-- SUPPLIED DATA --
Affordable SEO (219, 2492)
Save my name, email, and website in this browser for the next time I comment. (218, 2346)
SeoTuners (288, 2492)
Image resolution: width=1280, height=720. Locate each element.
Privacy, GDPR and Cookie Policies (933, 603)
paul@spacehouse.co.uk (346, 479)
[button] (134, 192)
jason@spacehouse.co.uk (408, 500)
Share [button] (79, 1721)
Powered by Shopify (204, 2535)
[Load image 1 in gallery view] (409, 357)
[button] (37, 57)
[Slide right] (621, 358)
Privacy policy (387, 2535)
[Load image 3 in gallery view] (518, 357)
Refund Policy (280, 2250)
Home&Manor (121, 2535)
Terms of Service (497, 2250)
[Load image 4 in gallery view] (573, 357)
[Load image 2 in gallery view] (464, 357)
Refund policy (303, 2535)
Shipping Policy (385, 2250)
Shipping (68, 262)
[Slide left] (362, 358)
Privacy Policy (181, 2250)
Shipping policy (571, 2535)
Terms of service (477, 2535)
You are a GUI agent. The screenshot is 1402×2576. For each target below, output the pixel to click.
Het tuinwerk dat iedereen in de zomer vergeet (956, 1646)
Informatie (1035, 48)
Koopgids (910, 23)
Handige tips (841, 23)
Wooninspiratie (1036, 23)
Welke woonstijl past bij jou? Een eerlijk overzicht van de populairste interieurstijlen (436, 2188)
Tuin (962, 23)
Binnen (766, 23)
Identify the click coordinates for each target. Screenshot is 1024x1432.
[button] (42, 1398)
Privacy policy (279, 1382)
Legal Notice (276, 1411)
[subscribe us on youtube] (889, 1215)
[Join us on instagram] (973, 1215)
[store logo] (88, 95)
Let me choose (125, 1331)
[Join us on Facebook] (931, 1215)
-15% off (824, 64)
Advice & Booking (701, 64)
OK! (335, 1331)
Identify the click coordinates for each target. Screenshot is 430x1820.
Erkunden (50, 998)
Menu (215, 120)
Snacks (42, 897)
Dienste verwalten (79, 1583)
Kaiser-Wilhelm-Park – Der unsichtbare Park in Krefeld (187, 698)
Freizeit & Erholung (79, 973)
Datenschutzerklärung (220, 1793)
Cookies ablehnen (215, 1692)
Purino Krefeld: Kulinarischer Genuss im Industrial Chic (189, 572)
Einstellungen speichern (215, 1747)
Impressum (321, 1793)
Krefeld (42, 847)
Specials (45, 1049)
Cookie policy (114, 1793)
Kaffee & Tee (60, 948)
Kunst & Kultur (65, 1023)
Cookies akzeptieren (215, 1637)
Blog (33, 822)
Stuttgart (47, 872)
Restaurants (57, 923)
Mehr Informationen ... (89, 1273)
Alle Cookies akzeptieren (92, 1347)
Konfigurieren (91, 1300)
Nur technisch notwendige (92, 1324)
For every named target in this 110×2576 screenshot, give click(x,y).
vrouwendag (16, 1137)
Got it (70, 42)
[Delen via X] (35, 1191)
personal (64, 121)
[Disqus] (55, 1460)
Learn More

-- WORK TO BE COMPLETED --
Repeat the whole of the data above exactly as it appears.

-- YOUR SOLUTION --
Affordable SEO (219, 2492)
Save my name, email, and website in this browser for the next time I comment. (218, 2346)
SeoTuners (288, 2492)
Image resolution: width=1280, height=720. Locate each element.
Privacy, GDPR and Cookie Policies (933, 603)
paul@spacehouse.co.uk (346, 479)
[button] (134, 192)
jason@spacehouse.co.uk (408, 500)
Share [button] (79, 1721)
Powered by Shopify (204, 2535)
[Load image 1 in gallery view] (409, 357)
[button] (37, 57)
[Slide right] (621, 358)
Privacy policy (387, 2535)
[Load image 3 in gallery view] (518, 357)
Refund Policy (280, 2250)
Home&Manor (121, 2535)
Terms of Service (497, 2250)
[Load image 4 in gallery view] (573, 357)
[Load image 2 in gallery view] (464, 357)
Refund policy (303, 2535)
Shipping Policy (385, 2250)
Shipping (68, 262)
[Slide left] (362, 358)
Privacy Policy (181, 2250)
Shipping policy (571, 2535)
Terms of service (477, 2535)
You are a GUI agent. The screenshot is 1402×2576. For each target below, output the pixel to click.
Het tuinwerk dat iedereen in de zomer vergeet (956, 1646)
Informatie (1035, 48)
Koopgids (910, 23)
Handige tips (841, 23)
Wooninspiratie (1036, 23)
Welke woonstijl past bij jou? Een eerlijk overzicht van de populairste interieurstijlen (436, 2188)
Tuin (962, 23)
Binnen (766, 23)
Identify the click coordinates for each target. Screenshot is 1024x1432.
[button] (42, 1398)
Privacy policy (279, 1382)
Legal Notice (276, 1411)
[subscribe us on youtube] (889, 1215)
[Join us on instagram] (973, 1215)
[store logo] (88, 95)
Let me choose (125, 1331)
[Join us on Facebook] (931, 1215)
-15% off (824, 64)
Advice & Booking (701, 64)
OK! (335, 1331)
Identify the click coordinates for each target. Screenshot is 430x1820.
Erkunden (50, 998)
Menu (215, 120)
Snacks (42, 897)
Dienste verwalten (79, 1583)
Kaiser-Wilhelm-Park – Der unsichtbare Park in Krefeld (187, 698)
Freizeit & Erholung (79, 973)
Datenschutzerklärung (220, 1793)
Cookies ablehnen (215, 1692)
Purino Krefeld: Kulinarischer Genuss im Industrial Chic (189, 572)
Einstellungen speichern (215, 1747)
Impressum (321, 1793)
Krefeld (42, 847)
Specials (45, 1049)
Cookie policy (114, 1793)
Kaffee & Tee (60, 948)
Kunst & Kultur (65, 1023)
Cookies akzeptieren (215, 1637)
Blog (33, 822)
Stuttgart (47, 872)
Restaurants (57, 923)
Mehr Informationen ... (89, 1273)
Alle Cookies akzeptieren (92, 1347)
Konfigurieren (91, 1300)
Nur technisch notwendige (92, 1324)
For every named target in this 110×2576 screenshot, give click(x,y).
vrouwendag (16, 1137)
Got it (70, 42)
[Delen via X] (35, 1191)
personal (64, 121)
[Disqus] (55, 1460)
Learn More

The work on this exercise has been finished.